EQUINE NEWS

TABLE DEVELOPED TO PREDICT GESTATIONAL AGE IN QUARTER HORSES

A team from the University of California, Davis, set out to establish a table (like doctors use in human medicine) with which they could accurately predict Quarter Horse fetal age using multiple biometric parameters. Catherine D. Renaudin, DVM, Dipl. ECAR, a veterinarian at the university, presented their findings at the 2020 American Association of Equine Practitioners virtual convention. First, her team performed ultrasound exams on 10 healthy pregnant Quarter Horse and Thoroughbred mares with known ovulation dates and normal foals every two weeks from 100 days of gestation to parturition (foaling). Using these ultrasound images, they measured four fetal parameters—eye volume, cranium diameter, aorta diameter, and femur length—and generated a table with the predicted value for each variable from 90 to 350 days of gestation. Next, said Renaudin, they challenged the table’s accuracy using 23 healthy, pregnant Quarter Horse mares with known ovulation dates and normal foals. An ultrasonographer blinded to the mares’ ovulation dates measured the four fetal parameters and used the table to determine each mare’s predicted day of gestation. Renaudin said they then assessed each biometric parameter’s accuracy and found they could predict gestational age and growth:

  • Within two weeks at less than 200 days of gestation using femur length, cranium diameter, and eye volume;
  • Within three weeks at 200-300 days gestation using cranium diameter and eye volume; and
  • Within three weeks beyond 300 days gestation using eye volume.
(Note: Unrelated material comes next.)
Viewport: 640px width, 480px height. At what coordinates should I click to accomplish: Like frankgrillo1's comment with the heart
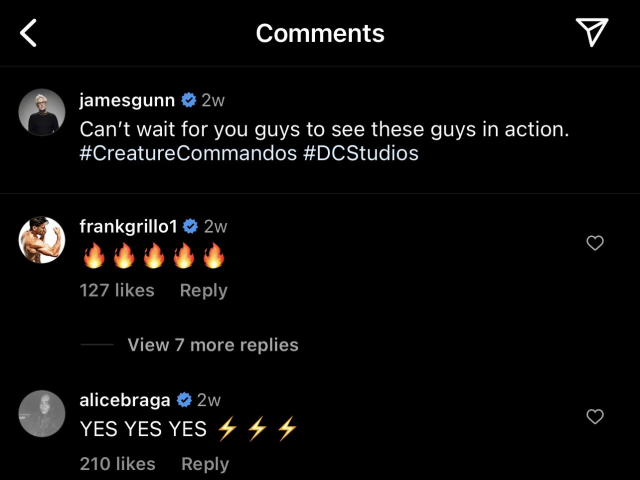(x=595, y=243)
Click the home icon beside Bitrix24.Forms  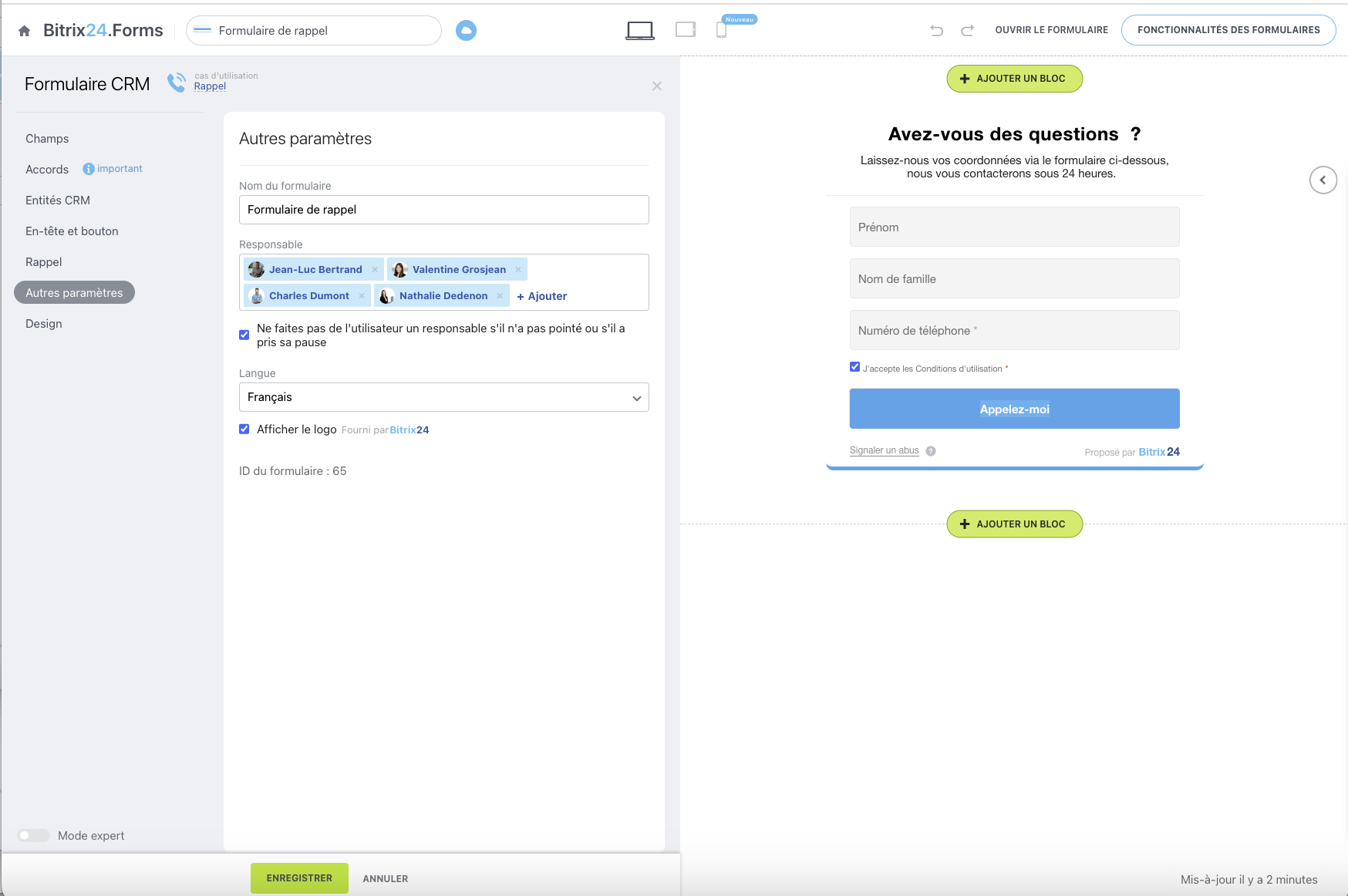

Veterinarians can use these assessments and predictions to monitor foal health, said Renaudin. “If you know the ovulation or breeding date and if the fetus size seems to be normal based on the table, then there’s likely normal placental development, and that’s a sign of fetal well-being,” she explained. “If you find a very small-sized fetus compared to the table, you need to look for twins, growth retardation, or placental insufficiency and follow up with full ultrasound fetoplacental evaluation.” “We know the best assessment will be during mid-gestation,” said Renaudin. “Your accuracy will be better than in late gestation. Remember, however, that you only have rough estimate of age prediction, because mares’ gestation length is very variable–between 310 and 374 days.” Further research is needed to find better biometric parameters after 200 days of gestation.